> [Requirement]: Express the data from the line containing "Screen dimensions: 1024x579" up to and including the end of the data as a two-column CSV with the columns text and answer, one row per text and its answer. Put each value in a single quoted field, replace line breaks with spaces, and leave the pictures out.

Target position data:
[start]

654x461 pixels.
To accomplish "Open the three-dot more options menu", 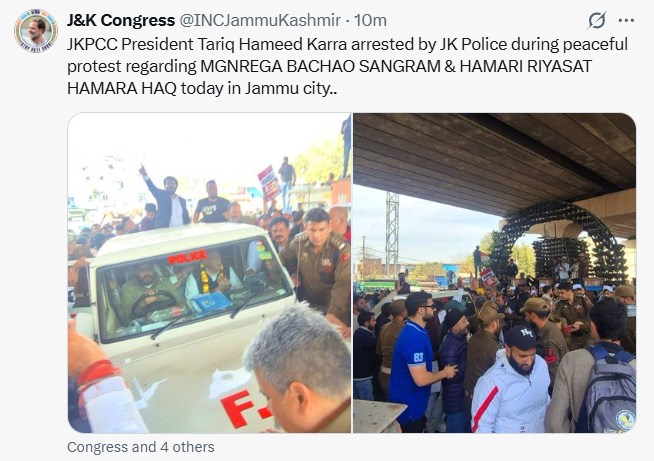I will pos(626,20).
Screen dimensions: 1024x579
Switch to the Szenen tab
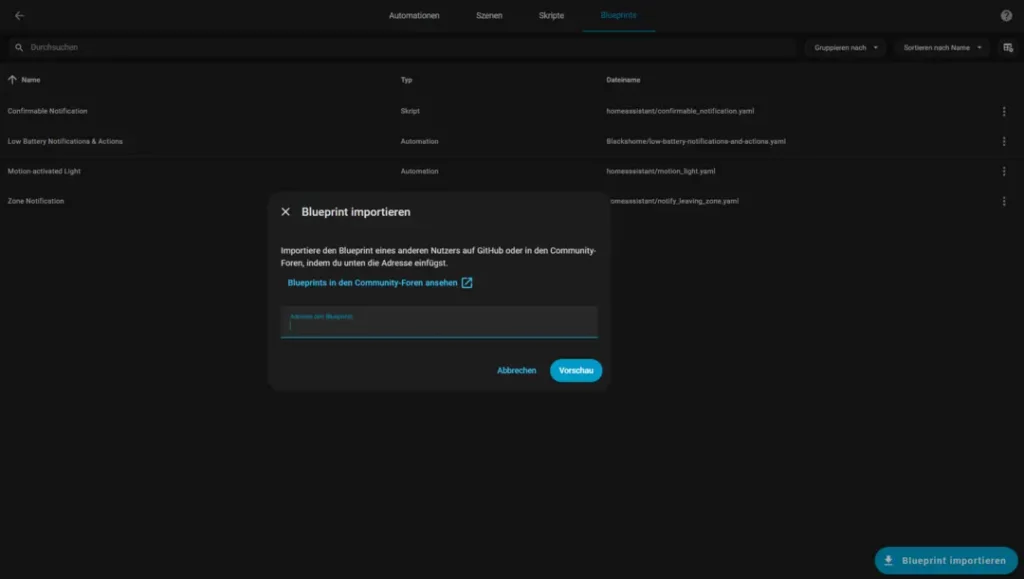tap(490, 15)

[end]

> [Full output]:
text,answer
"Screen dimensions: 1024x579 Switch to the Szenen tab","tap(490, 15)"